◆ **Objective 1**
For each statement (a), (b), and (c), decide whether it agrees with the essay on diversifying public radio staff. Answer yes or no, and quote the words from the essay that decide it.
(a) The writer attended the AAJA conference in San Francisco.
(b) The writer realized public radio was an option while still in high school.
(c) The writer first heard This American Life on a subway ride.
◆ **Objective 2**
Use the essay on diversifying public radio staff to answer each question.
(a) How old was the writer when the first zine was published?
(b) Which public radio organization had a presence at the media fair?
(c) Who has a resource on Medium about building a diverse newsroom?
◆ **Objective 3**
Extend the essay on diversifying public radio staff, continuing from its last sentence.

A diverse staff will lead you to a broader range of ideas. And new ideas bring new listeners. If you’re in storytelling or media, new, competitive, different ideas are the pillars your entire business rests on. Again: I’m glad that slowly, institutionally, public radio is realizing this value. What I’m not so glad about is the follow-up question that people ask me. “I can’t find any producers of color,” they say. “POC don’t want to be in public radio. So aren’t we trapped in a Catch-22?”
The shocking thing about this question is that it’s often asked by mind-blowingly talented journalists. Journalists who in their professional lives know that you cannot wait for your characters to come to you. You have to go out looking for them. You call one person, four people, ten. You scroll through the forum, read the book, take the subway ride, knock on that door to find the person who does and says exciting things and is just right for your story. Finding talent for your show is no different.
The question, “If you won’t apply to our jobs, how can we hire you?” echoes the classic derailing question of “If you won’t teach me about race, how can I learn?” It places the burden of furthering diversity and building understanding on POC instead of the people in power.
In this manifesto I’ll outline just some of the ways you can acknowledge your own accountability and take diversifying your staff into your own hands. They’re not all easy. But be bold. Step up to the plate.
Hiring People of Color
Don’t just talk the talk. Walk the walk.
I recently attended the Asian American Journalists’ Association (AAJA) conference in San Francisco. I was moved by the number of enthusiastic young journalists there who were passionately looking for a way into the industry. There was a media fair with booths where forward-thinking organizations were reaching out to these journos — The Huffington Post, CNN, Buzzfeed, Fox News…and public radio…in the form of KPCC (more on KPCC later).
These organizations know that the only way to build diverse talent is to actively recruit it. That doesn’t necessarily mean buying a booth. When I was there, I organized a panel welcoming aspiring journos to the audio world, and I made a point of asking where the student newsroom was. I visited, announced myself, handed out business cards. Many students had never considered radio/audio as a means of getting their work out. Their eyes widened when they realized our industry was growing, making more hires all the time. You could see the gears turning in their heads. They were getting excited.
I recognized that look. I wanted to be a journalist ever since I published my first zine when I was 15 years old. But it wasn’t until after college that I realized public radio was an option. Growing up as an immigrant in an immigrant community, with parents and peers who never listened to public radio, I had never heard of All Things Considered or Car Talk. I discovered This American Life by accident, in a friend’s car, and I remember being stunned. I thought, “How did I miss this? How the hell did I not know this entire MEDIUM existed?!” So how do we make those moments happen for more young people?
The answer is outreach. Attending journalism conventions is just a start — super-talented journalist and educator Lam Thuy Vo has a fantastic resource on Medium on building a diverse newsroom, complete with a list of just some groups you can start with. But you should also be constantly reading and keeping your eyes open for accomplished journalists in other fields.

◆ **Dataset content**
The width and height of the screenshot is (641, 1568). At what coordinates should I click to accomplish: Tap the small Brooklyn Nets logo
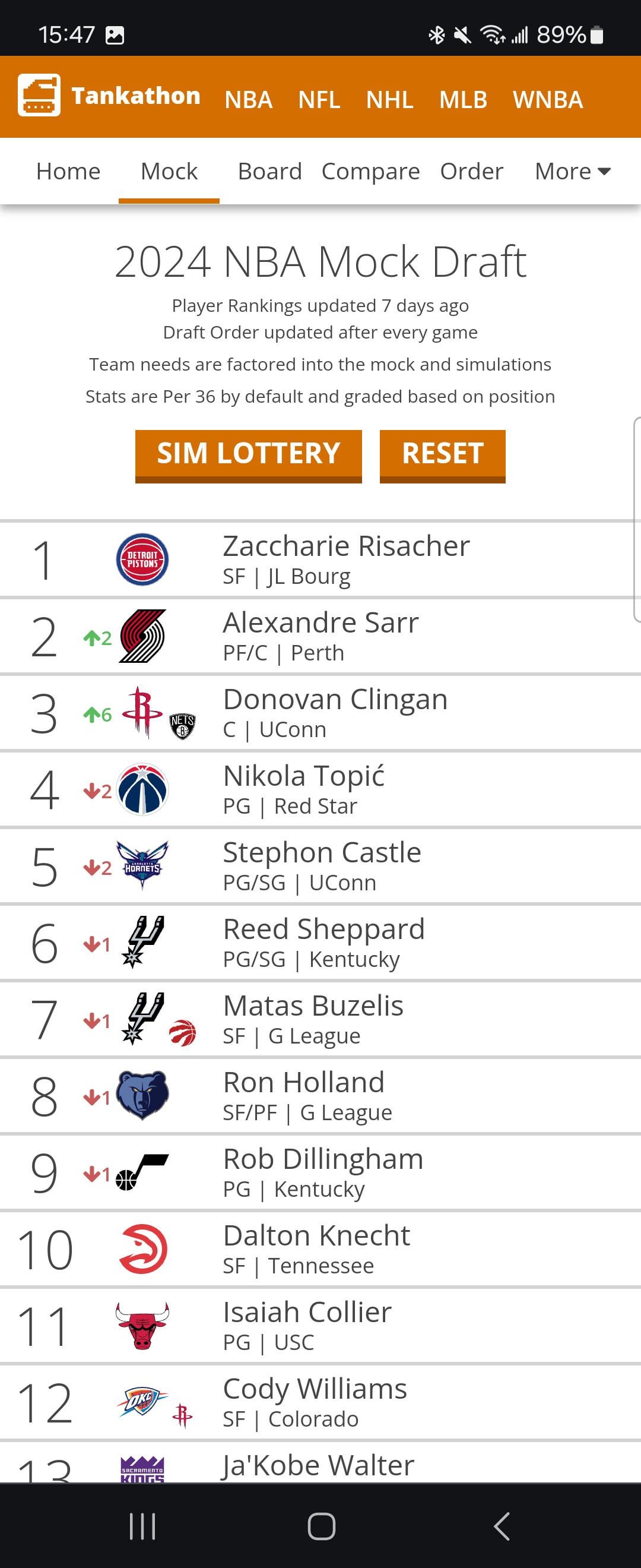pos(182,726)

◆ **Written reply 1**
(a) Yes: "I recently attended the Asian American Journalists’ Association (AAJA) conference in San Francisco."
(b) No: "But it wasn’t until after college that I realized public radio was an option."
(c) No: "I discovered This American Life by accident, in a friend’s car"

◆ **Written reply 2**
(a) 15 years old
(b) KPCC
(c) Lam Thuy Vo

◆ **Written reply 3**
There are many talented reporters of color who have won prestigious awards. Scroll through their names. Do you really think a brilliant Pulitzer-prize winning writer’s talents will be rendered useless under the crushing weight of having to learn Pro Tools? Folks, it’s time for a reckoning. Take a deep breath, gather your self-worth and hold it close to you. Here goes: Pro Tools is not that hard. Most millennials have taught themselves Photoshop. InDesign. Final Cut. It’s not about the mechanics. Again — it’s about ideas. Pay attention to journalists, documentarians, slam poets who are generating creative, attractive ideas, and initiate conversations with them.
Those Who Can, Do. Those Who Want A Team That Can, Teach.
The Transom Story Workshop has created a scholarship fund with the intent of being able to allow people of color with fewer resources to attend and learn how to create compelling audio stories. Some colleges, like CUNY, are trying to beef up their audio storytelling curriculae. But on the whole, these programs don’t generate many producers of color. And it’s not enough to simply wait and hope that these programs will create perfectly-formed radio producers to snatch up. The skillset required to make many of our shows’ highly specified content really can only be gleaned by making that content.
My boss, Ira Glass, told me that it has not been easy for This American Life to find viable candidates from these sources. “There aren’t that many producers in the country who are qualified to work on our show to make documentaries and stories like we do. And within that pool the number of people who weren’t white, college-educated, typical public radio people was even smaller. I think we haven’t done a great job of this in the past, and I think public media hasn’t done a great job. And it reflects in the programming in a bad way.”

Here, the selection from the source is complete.